◆ Work instructions ◆
Look below for the line with "Given: Select the" and the line with "Close the Microsoft"; repeat exactly those two lines and all lines between them, but no pictures.

◆ Input ◆
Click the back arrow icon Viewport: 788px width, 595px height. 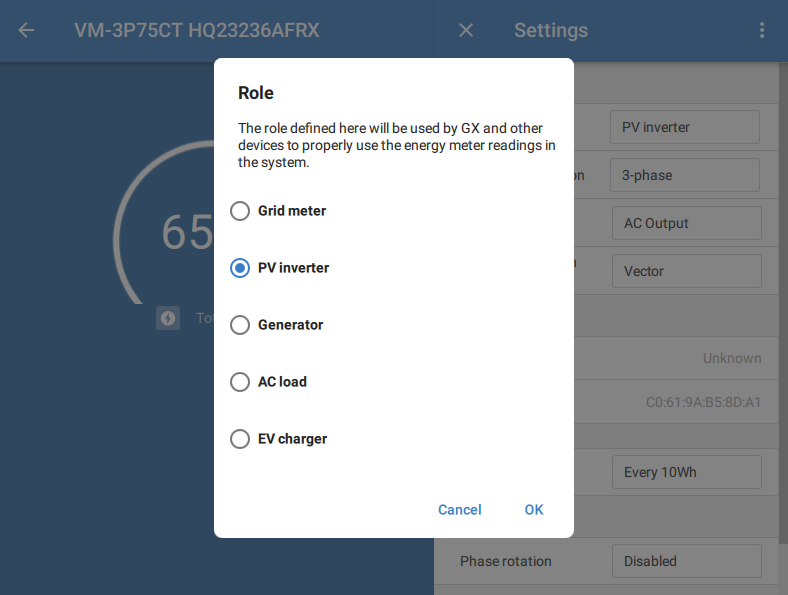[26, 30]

---

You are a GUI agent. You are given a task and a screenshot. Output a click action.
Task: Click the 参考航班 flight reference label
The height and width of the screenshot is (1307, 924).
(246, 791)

---

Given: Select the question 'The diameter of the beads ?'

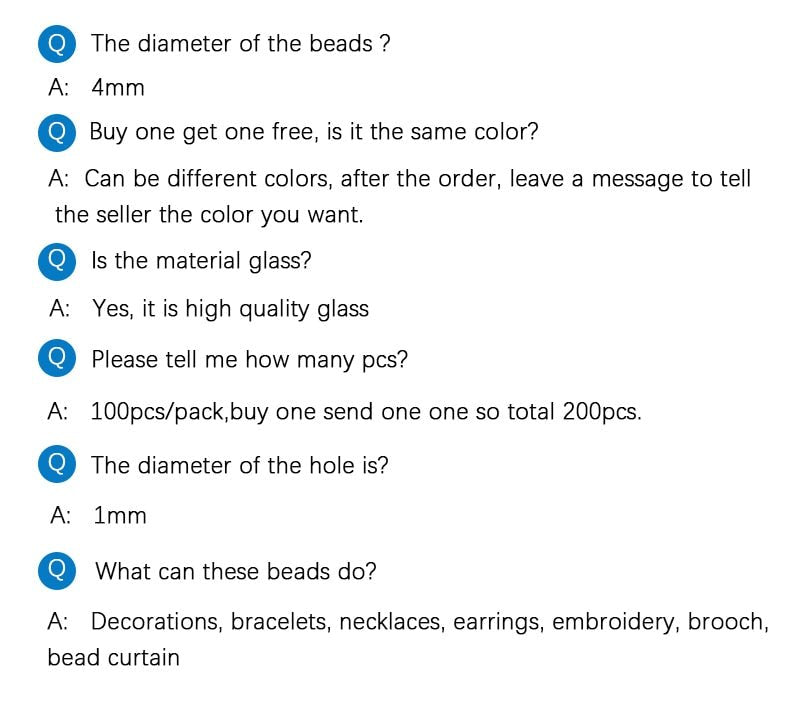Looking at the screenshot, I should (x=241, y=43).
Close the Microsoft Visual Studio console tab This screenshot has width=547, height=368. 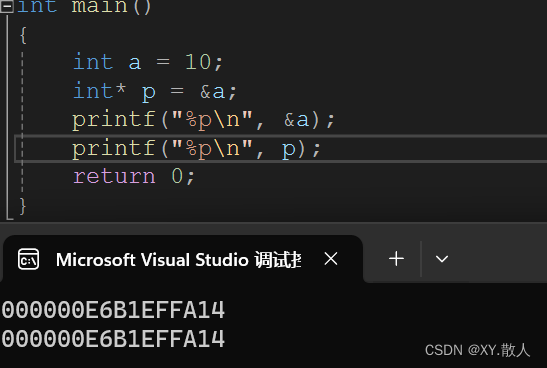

◆ Task response ◆
Given: Select the question 'The diameter of the beads ?'

Looking at the screenshot, I should (x=241, y=43).
Close the Microsoft Visual Studio console tab This screenshot has width=547, height=368. 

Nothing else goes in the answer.